Corvina e le 7 montagne è la ricerca colta e introspettiva che Gisella Vitrano dedica ad una eccellente antagonista. L’indimenticabile regina di Biancaneve si racconta e svela, lasciando comprendere che ancora molto ci sarebbe da scoprire di lei.
Corvina vive in simbiosi con i boschi delle 7 montagne, tra le piante medicinali, i gufi della notte ed i rapaci delle alture; conosce i segreti della natura, della terra e del cielo ed in essi, giocando, si cala e mimetizza. Il suo è un cosmo piccolo, raccolto, personale, intatto. L’attrice Gisella Vitrano introduce così la protagonista assoluta del suo monologo, Corvina.
Corvina è la regina, un doppio d’eco pirandelliano. C’è l’insicura fanciulla che abita con l’anziana e castrante madre e c’è la giovane donna che sgomita e si impone nel divenire regina. L’ascesa di Corvina è sospinta e corroborata da un tormentoso ed inappagabile desiderio. Un desiderio che, pervasivo e sempre più invadente, si fa volontà ed azione egoista e sanguinosa.
Corvina lascia il suo mondo nascosto nella foresta, piccolo e familiare. Lo lascia per la realtà del mondo, che la tratta come un ombra tra le ombre. Un contesto ostile che si amplia e diviene un regno, a lei all’improvviso prostrato. Il desiderio si concretizza, dunque, nella potenza e trascende in un malato delirio di onnipotenza generato, ancora, da altro desiderio.

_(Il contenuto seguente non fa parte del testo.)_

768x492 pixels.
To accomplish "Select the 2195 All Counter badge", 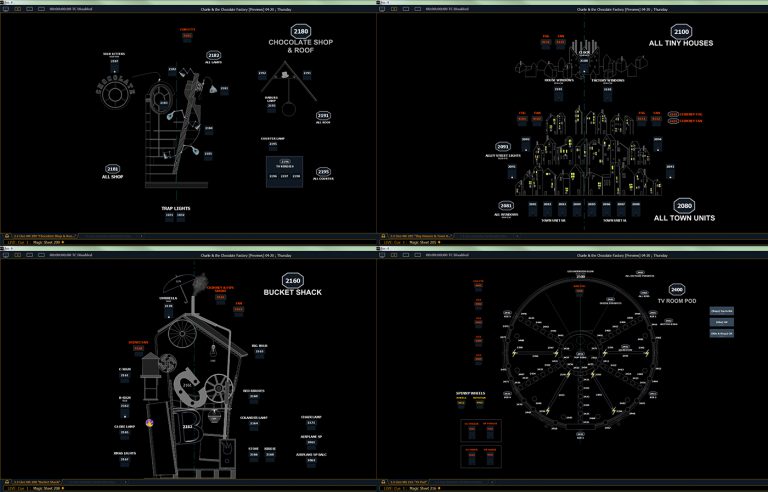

La regina Corvina si staglia, altera e ghignante, su Biancaneve. Ne manipola l’esistenza, facendo della ragazzina un pupazzetto dai lunghi capelli neri ed il viso grande, bianco puro. Corvina è la regina pupàra della vita, della gioia, del dolore, della morte e finanche dell’amore della sgradita figliastra. Corvina è dipinta quale antitesi genética di Biancaneve.
Gisella Vitrano mette in luce l’esaltazione nefasta di un inarrestabile circolo vizioso. La mela avvelenata, il cammino alla volta della casetta dei sette nani, sulla via delle 7 montagne, è il percorso esistenziale di Corvina a ritroso; a voler dimostrare che anche il desiderio più infame può, effettivamente, realizzarsi, in barba a coloro che vogliono negarlo.

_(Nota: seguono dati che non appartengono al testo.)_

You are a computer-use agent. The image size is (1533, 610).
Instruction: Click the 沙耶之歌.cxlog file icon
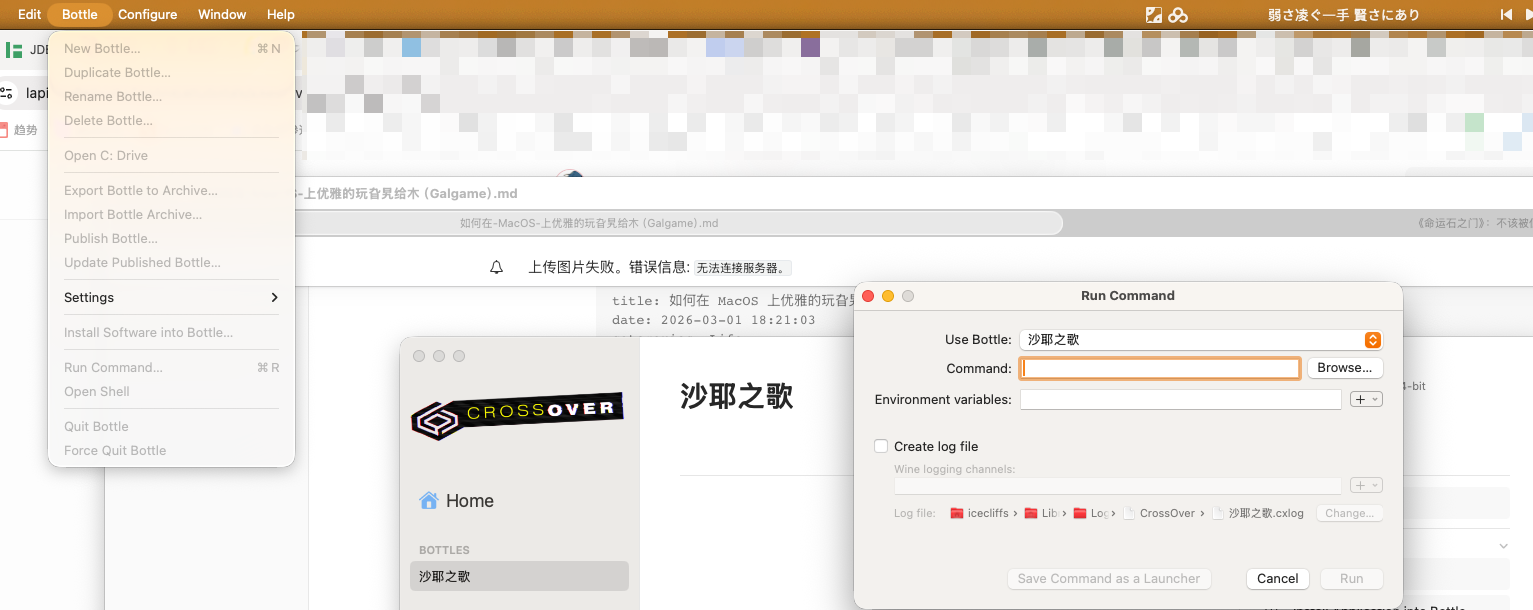1218,513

Tutto ciò che la scena suggerisce, vive e si realizza nel personaggio stesso di Corvina, sul suo corpo e sul suo abito multiforme e performativo, dalla fodera nera come la notte e lo sfarfallio candido delle piume che ne decorano l’esterno.
La suggestione della fabula e dell’enfasi interpretativa si legano ad una gestualità talora costretta talora marcata. L’ispirazione coreutica muove l’attrice tra la compostezza eterea e distaccata della regalità e la rigidità, meccanica e bruciante, d’uno spasimo senza soluzione. Gisella Vitrano costruisce una drammaturgia monodica vivida, dal carattere polimorfo (lirico, intenso e talvolta delicato) che trabocca in un racconto espanso e serio.
Corvina è manifestazione ed autoconsapevolezza, limpida e autentica, di se stessa. Per questa ragione incute terrore ed è oggetto d’odio e di risentimento. Per la stessa ragione nella mestizia desolante del suo tracollo è possibile provare per lei empatia, la pietas per coloro che sono destinati inevitabilmente alla sconfitta.
Gisella Vitrano lascia che Corvina esca dalla scena e rivolgendosi al pubblico esperisca l’ultima sua magia. La magia della fascinazione profonda, che di personaggi oscuri e controversi fa la fortuna presso i posteri, nell’incessante ricerca d’un quid, una motivazione di più, un recondito segreto, un altro perché. Teatro per ragazzi, una mera etichetta. Questo di Gisella Vitrano è un pezzo di teatro d’arte, semmai frenato da un target di fruitori forse obbligato.